Give back every entry below, exactly as written.
** Material for the task follows **
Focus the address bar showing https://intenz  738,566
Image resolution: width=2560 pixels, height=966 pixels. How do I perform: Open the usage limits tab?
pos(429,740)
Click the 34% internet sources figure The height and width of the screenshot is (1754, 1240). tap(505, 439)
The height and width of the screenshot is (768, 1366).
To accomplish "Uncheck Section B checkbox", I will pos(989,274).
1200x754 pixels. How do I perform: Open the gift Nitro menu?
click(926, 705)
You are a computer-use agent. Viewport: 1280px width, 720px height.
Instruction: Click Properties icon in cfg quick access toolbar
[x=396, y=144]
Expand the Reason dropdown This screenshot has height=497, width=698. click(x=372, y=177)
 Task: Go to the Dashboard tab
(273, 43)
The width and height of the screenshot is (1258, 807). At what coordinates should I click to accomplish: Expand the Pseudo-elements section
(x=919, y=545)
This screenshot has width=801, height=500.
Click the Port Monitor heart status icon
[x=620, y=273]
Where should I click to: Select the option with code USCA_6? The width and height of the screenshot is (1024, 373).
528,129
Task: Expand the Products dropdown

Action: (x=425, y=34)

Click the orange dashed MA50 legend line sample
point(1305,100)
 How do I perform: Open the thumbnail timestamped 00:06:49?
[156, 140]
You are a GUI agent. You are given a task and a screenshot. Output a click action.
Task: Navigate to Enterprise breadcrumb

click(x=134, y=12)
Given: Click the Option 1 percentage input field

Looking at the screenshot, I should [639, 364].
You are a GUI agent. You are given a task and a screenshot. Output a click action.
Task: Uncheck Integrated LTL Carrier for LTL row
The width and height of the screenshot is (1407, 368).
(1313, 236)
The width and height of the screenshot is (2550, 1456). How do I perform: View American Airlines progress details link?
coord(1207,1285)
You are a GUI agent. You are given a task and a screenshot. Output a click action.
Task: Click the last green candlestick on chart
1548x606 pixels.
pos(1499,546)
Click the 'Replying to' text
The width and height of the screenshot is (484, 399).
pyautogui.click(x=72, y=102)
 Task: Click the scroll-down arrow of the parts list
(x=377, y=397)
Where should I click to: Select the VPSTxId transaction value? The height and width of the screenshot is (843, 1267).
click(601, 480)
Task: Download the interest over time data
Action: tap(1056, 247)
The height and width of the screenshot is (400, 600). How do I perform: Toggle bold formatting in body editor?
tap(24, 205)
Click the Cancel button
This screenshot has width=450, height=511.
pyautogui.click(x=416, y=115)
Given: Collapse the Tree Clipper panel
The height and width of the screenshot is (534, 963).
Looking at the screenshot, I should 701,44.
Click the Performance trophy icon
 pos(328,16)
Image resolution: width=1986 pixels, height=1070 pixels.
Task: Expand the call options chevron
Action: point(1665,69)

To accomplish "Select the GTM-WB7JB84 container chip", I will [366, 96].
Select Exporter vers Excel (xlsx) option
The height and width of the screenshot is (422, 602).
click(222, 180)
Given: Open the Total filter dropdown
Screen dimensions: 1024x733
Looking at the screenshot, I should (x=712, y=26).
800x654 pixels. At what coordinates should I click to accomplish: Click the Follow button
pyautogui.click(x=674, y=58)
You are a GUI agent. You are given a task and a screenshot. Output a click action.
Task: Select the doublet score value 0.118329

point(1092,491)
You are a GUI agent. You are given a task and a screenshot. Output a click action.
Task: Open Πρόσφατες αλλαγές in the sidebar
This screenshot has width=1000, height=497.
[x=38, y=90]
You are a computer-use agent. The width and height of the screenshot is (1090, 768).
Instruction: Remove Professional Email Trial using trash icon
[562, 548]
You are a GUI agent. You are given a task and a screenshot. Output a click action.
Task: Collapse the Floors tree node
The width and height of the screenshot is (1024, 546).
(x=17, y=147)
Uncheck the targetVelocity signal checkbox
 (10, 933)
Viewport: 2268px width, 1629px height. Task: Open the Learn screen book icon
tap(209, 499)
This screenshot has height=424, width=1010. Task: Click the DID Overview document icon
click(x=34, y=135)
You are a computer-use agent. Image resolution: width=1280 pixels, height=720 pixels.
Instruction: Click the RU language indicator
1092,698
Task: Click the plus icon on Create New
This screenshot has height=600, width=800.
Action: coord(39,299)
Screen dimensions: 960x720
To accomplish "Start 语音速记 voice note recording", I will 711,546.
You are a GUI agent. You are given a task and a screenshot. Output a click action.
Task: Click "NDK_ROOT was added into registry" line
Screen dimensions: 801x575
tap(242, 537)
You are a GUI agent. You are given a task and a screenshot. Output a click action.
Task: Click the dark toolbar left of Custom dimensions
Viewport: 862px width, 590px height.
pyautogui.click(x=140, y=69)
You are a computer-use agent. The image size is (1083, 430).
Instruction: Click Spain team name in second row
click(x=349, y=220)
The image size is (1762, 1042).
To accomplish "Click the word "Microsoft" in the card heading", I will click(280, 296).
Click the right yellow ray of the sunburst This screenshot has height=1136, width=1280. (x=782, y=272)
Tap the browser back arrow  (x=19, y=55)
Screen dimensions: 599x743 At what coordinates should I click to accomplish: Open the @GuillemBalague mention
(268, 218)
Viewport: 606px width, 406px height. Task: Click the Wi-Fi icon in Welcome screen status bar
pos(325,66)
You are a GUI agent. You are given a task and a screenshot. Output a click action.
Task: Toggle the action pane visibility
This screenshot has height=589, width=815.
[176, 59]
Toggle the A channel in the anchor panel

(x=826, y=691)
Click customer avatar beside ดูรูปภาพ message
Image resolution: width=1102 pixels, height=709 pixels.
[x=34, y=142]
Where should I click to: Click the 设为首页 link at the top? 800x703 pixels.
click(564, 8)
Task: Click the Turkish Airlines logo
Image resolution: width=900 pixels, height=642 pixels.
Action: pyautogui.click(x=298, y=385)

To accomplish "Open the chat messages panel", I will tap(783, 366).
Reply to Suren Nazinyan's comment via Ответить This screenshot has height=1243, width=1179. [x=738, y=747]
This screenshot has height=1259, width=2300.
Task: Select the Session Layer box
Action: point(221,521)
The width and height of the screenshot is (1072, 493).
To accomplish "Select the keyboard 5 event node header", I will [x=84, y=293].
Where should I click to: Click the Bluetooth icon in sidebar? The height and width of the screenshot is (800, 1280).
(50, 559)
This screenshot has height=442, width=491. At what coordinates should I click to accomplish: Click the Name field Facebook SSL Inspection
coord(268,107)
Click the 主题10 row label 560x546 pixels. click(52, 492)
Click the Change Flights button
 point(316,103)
** End of Material for the task **
**Exercise result**
Focus the address bar showing https://intenz  738,566
Image resolution: width=2560 pixels, height=966 pixels. How do I perform: Open the usage limits tab?
pos(429,740)
Click the 34% internet sources figure The height and width of the screenshot is (1754, 1240). tap(505, 439)
The height and width of the screenshot is (768, 1366).
To accomplish "Uncheck Section B checkbox", I will pos(989,274).
1200x754 pixels. How do I perform: Open the gift Nitro menu?
click(926, 705)
You are a computer-use agent. Viewport: 1280px width, 720px height.
Instruction: Click Properties icon in cfg quick access toolbar
[x=396, y=144]
Expand the Reason dropdown This screenshot has height=497, width=698. click(x=372, y=177)
 Task: Go to the Dashboard tab
(273, 43)
The width and height of the screenshot is (1258, 807). At what coordinates should I click to accomplish: Expand the Pseudo-elements section
(x=919, y=545)
This screenshot has width=801, height=500.
Click the Port Monitor heart status icon
[x=620, y=273]
Where should I click to: Select the option with code USCA_6? The width and height of the screenshot is (1024, 373).
528,129
Task: Expand the Products dropdown

Action: (x=425, y=34)

Click the orange dashed MA50 legend line sample
point(1305,100)
 How do I perform: Open the thumbnail timestamped 00:06:49?
[156, 140]
You are a GUI agent. You are given a task and a screenshot. Output a click action.
Task: Navigate to Enterprise breadcrumb

click(x=134, y=12)
Given: Click the Option 1 percentage input field

Looking at the screenshot, I should [639, 364].
You are a GUI agent. You are given a task and a screenshot. Output a click action.
Task: Uncheck Integrated LTL Carrier for LTL row
The width and height of the screenshot is (1407, 368).
(1313, 236)
The width and height of the screenshot is (2550, 1456). How do I perform: View American Airlines progress details link?
coord(1207,1285)
You are a GUI agent. You are given a task and a screenshot. Output a click action.
Task: Click the last green candlestick on chart
1548x606 pixels.
pos(1499,546)
Click the 'Replying to' text
The width and height of the screenshot is (484, 399).
pyautogui.click(x=72, y=102)
 Task: Click the scroll-down arrow of the parts list
(x=377, y=397)
Where should I click to: Select the VPSTxId transaction value? The height and width of the screenshot is (843, 1267).
click(601, 480)
Task: Download the interest over time data
Action: tap(1056, 247)
The height and width of the screenshot is (400, 600). How do I perform: Toggle bold formatting in body editor?
tap(24, 205)
Click the Cancel button
This screenshot has width=450, height=511.
pyautogui.click(x=416, y=115)
Given: Collapse the Tree Clipper panel
The height and width of the screenshot is (534, 963).
Looking at the screenshot, I should 701,44.
Click the Performance trophy icon
 pos(328,16)
Image resolution: width=1986 pixels, height=1070 pixels.
Task: Expand the call options chevron
Action: point(1665,69)

To accomplish "Select the GTM-WB7JB84 container chip", I will [366, 96].
Select Exporter vers Excel (xlsx) option
The height and width of the screenshot is (422, 602).
click(222, 180)
Given: Open the Total filter dropdown
Screen dimensions: 1024x733
Looking at the screenshot, I should (x=712, y=26).
800x654 pixels. At what coordinates should I click to accomplish: Click the Follow button
pyautogui.click(x=674, y=58)
You are a GUI agent. You are given a task and a screenshot. Output a click action.
Task: Select the doublet score value 0.118329

point(1092,491)
You are a GUI agent. You are given a task and a screenshot. Output a click action.
Task: Open Πρόσφατες αλλαγές in the sidebar
This screenshot has width=1000, height=497.
[x=38, y=90]
You are a computer-use agent. The width and height of the screenshot is (1090, 768).
Instruction: Remove Professional Email Trial using trash icon
[562, 548]
You are a GUI agent. You are given a task and a screenshot. Output a click action.
Task: Collapse the Floors tree node
The width and height of the screenshot is (1024, 546).
(x=17, y=147)
Uncheck the targetVelocity signal checkbox
 (10, 933)
Viewport: 2268px width, 1629px height. Task: Open the Learn screen book icon
tap(209, 499)
This screenshot has height=424, width=1010. Task: Click the DID Overview document icon
click(x=34, y=135)
You are a computer-use agent. Image resolution: width=1280 pixels, height=720 pixels.
Instruction: Click the RU language indicator
1092,698
Task: Click the plus icon on Create New
This screenshot has height=600, width=800.
Action: coord(39,299)
Screen dimensions: 960x720
To accomplish "Start 语音速记 voice note recording", I will 711,546.
You are a GUI agent. You are given a task and a screenshot. Output a click action.
Task: Click "NDK_ROOT was added into registry" line
Screen dimensions: 801x575
tap(242, 537)
You are a GUI agent. You are given a task and a screenshot. Output a click action.
Task: Click the dark toolbar left of Custom dimensions
Viewport: 862px width, 590px height.
pyautogui.click(x=140, y=69)
You are a computer-use agent. The image size is (1083, 430).
Instruction: Click Spain team name in second row
click(x=349, y=220)
The image size is (1762, 1042).
To accomplish "Click the word "Microsoft" in the card heading", I will click(280, 296).
Click the right yellow ray of the sunburst This screenshot has height=1136, width=1280. (x=782, y=272)
Tap the browser back arrow  (x=19, y=55)
Screen dimensions: 599x743 At what coordinates should I click to accomplish: Open the @GuillemBalague mention
(268, 218)
Viewport: 606px width, 406px height. Task: Click the Wi-Fi icon in Welcome screen status bar
pos(325,66)
You are a GUI agent. You are given a task and a screenshot. Output a click action.
Task: Toggle the action pane visibility
This screenshot has height=589, width=815.
[176, 59]
Toggle the A channel in the anchor panel

(x=826, y=691)
Click customer avatar beside ดูรูปภาพ message
Image resolution: width=1102 pixels, height=709 pixels.
[x=34, y=142]
Where should I click to: Click the 设为首页 link at the top? 800x703 pixels.
click(564, 8)
Task: Click the Turkish Airlines logo
Image resolution: width=900 pixels, height=642 pixels.
Action: pyautogui.click(x=298, y=385)

To accomplish "Open the chat messages panel", I will tap(783, 366).
Reply to Suren Nazinyan's comment via Ответить This screenshot has height=1243, width=1179. [x=738, y=747]
This screenshot has height=1259, width=2300.
Task: Select the Session Layer box
Action: point(221,521)
The width and height of the screenshot is (1072, 493).
To accomplish "Select the keyboard 5 event node header", I will [x=84, y=293].
Where should I click to: Click the Bluetooth icon in sidebar? The height and width of the screenshot is (800, 1280).
(50, 559)
This screenshot has height=442, width=491. At what coordinates should I click to accomplish: Click the Name field Facebook SSL Inspection
coord(268,107)
Click the 主题10 row label 560x546 pixels. click(52, 492)
Click the Change Flights button
 point(316,103)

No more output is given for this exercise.